Interview thought starters:

Can you give an example of where Data Science drove a business decision?

What types of applied Data Science capabilities exist in your organization today? What capabilities are you looking to build out further?

4. Good vibes backed by great stats

Even before interviewing, it is wise to do some pre-work to see what others have said about the organization. Sources like Glassdoor, LinkedIn, and other social media outlets can provide a view into the tone of the company as well as how its associates engage. When interviewing, make sure you dig deeper into the company’s culture too. Look for genuine passion from recruiters and hiring managers. Trust your instincts if something feels off, and don’t forget that an interview experience is not only an opportunity for a company to assess you, but also for you to assess the company.

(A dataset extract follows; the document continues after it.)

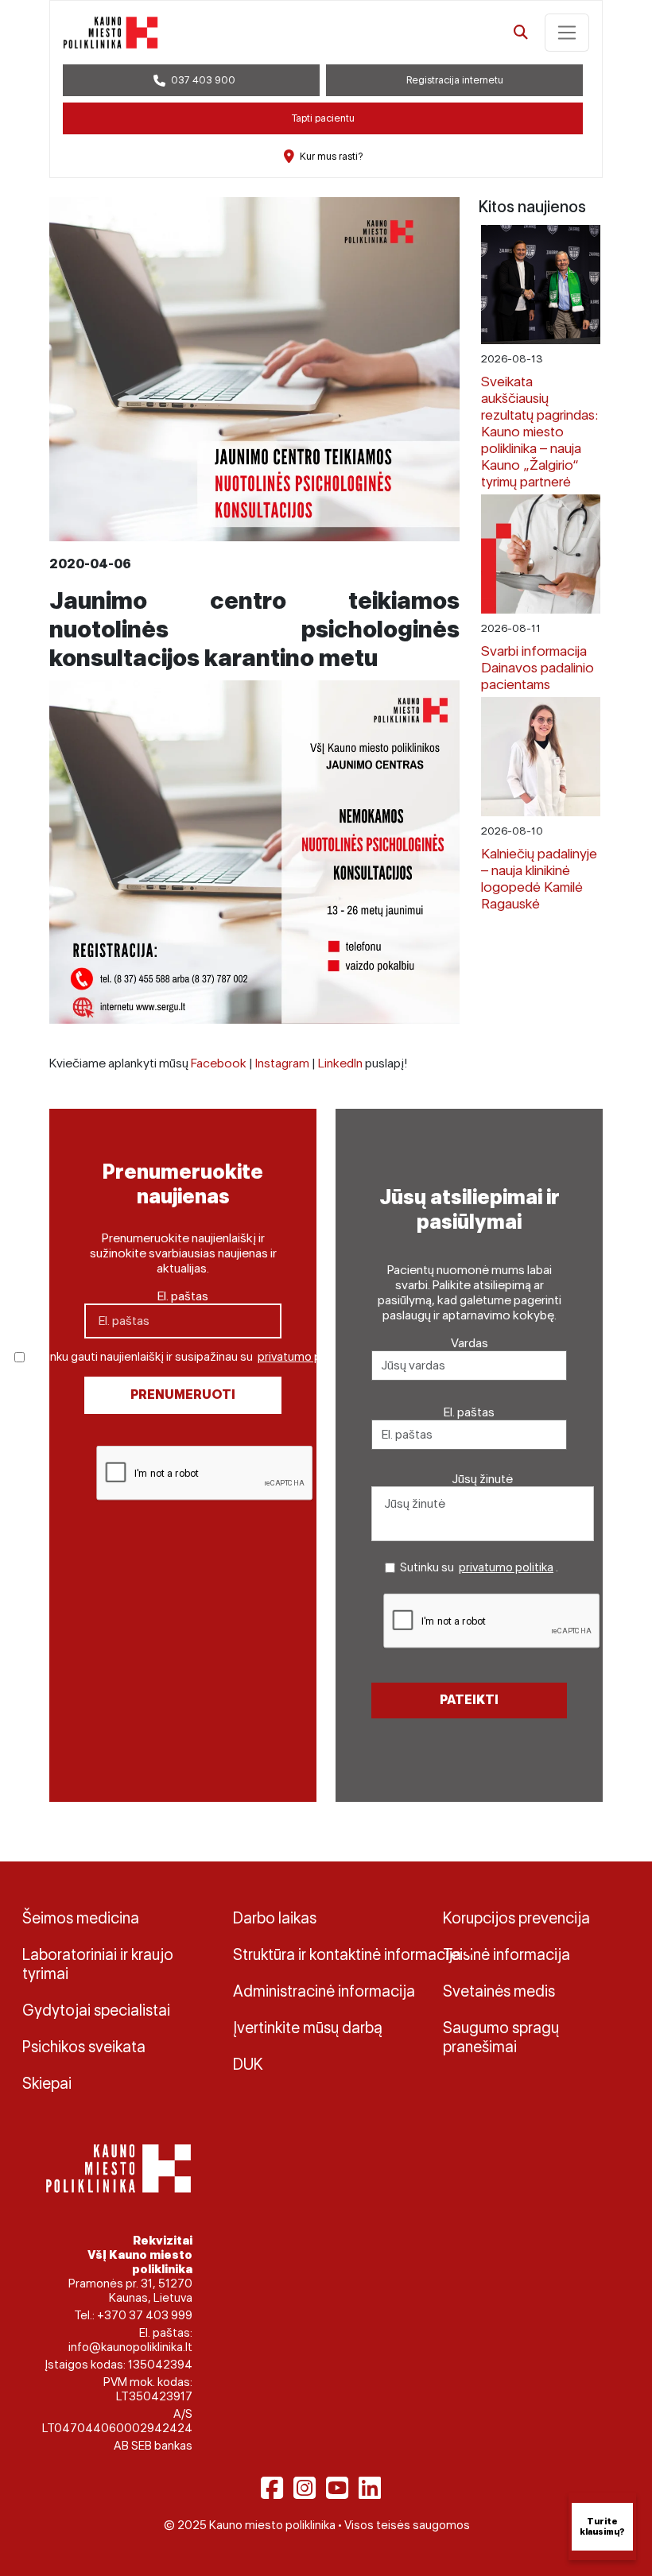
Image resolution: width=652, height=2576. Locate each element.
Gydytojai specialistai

Interview thought starters:

What initially attracted you to the company and what makes you stay?

(Question for recruiting) What do retention and talent mobility look like? What about tenure among current workforce?

Do What Data Scientists Do Best 

Finding the right Data Science job takes effort, but following these key criteria will set you up for long-term success. Take time to thoroughly research companies and evaluate how well they align with your goals. The ideal role for leveraging your skills is out there.

My final parting advice? To all the aspiring and thriving data scientists out there looking to launch or grow rewarding careers, do what you do best: Analyze the offerings. And to all the orgs looking to attract and retain top-tier talent – foster environments that champion learning and development backed by a diverse portfolio of work that delivers real business value.